Tuesday, September 14, 2010

Pathfinder, DnD Updated and Upgraded

Not everyone likes chocolate.

Amazing, but true. So it's nice that we have vanilla, hazelnut, strawberry and a million other flavors out there so there's something for everyone.

RPGing is a gaming style that's very much like that. We have games that are solid on crunch and others that are heavy on story. In fact, it's a myth that heavy crunch -- or heavy story -- means a sacrifice for the other. Fantasy Flight Games' SG-1 RPG book featured a near perfect melding of high crunch and great story mechanics. It was also big enough to choke a ogre.

I've always personally believed that anyone could find an RPG that fit their style if they only took the time to look hard enough.

Then again, I spent years trying to get AD&D players to try something different and most of them never budged.

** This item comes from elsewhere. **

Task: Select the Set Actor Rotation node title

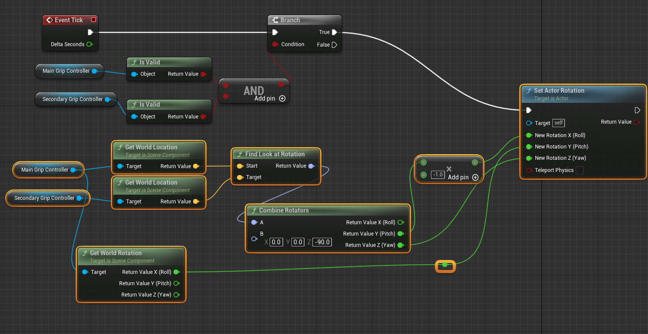Action: (559, 91)
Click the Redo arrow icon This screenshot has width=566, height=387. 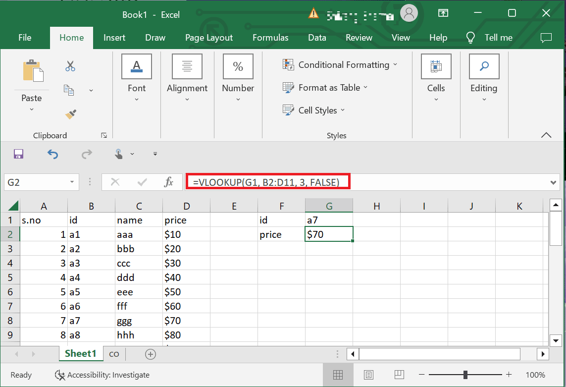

I didn't understand then that they didn't feel the need to find anything new -- they had already found their perfect chocolate.

I on the other hand was trying out a variety of other flavors named Champions, White Wolf, GURPS, Deadlands and many others.

Then D&D 3.0 came out.

Almost all the things that I didn't like in AD&D had been updated or modified. Better yet, I could make the game my rules bitch. I spent a good year just using the Players Handbook for my own d20 Castle Falkenstien game, which was almost all NPC/PC interaction and combat.

Once I broke down and got the MM and DM guides, whole worlds opened up, never mind the great stuff 3rd party people put out for new magic systems and monsters.

And the Pathfinder Role Playing Game is a great heir to all of that potential , giving us all the flexibility of that classic design while updating the game for the next decade.

D&D may have evolved into a new flavor that's enjoyed by many. But for us, Pathfinder is our kind of chocolate.

Now if you'll excuse me, I've got to sign off 'cause I got a serious munchies.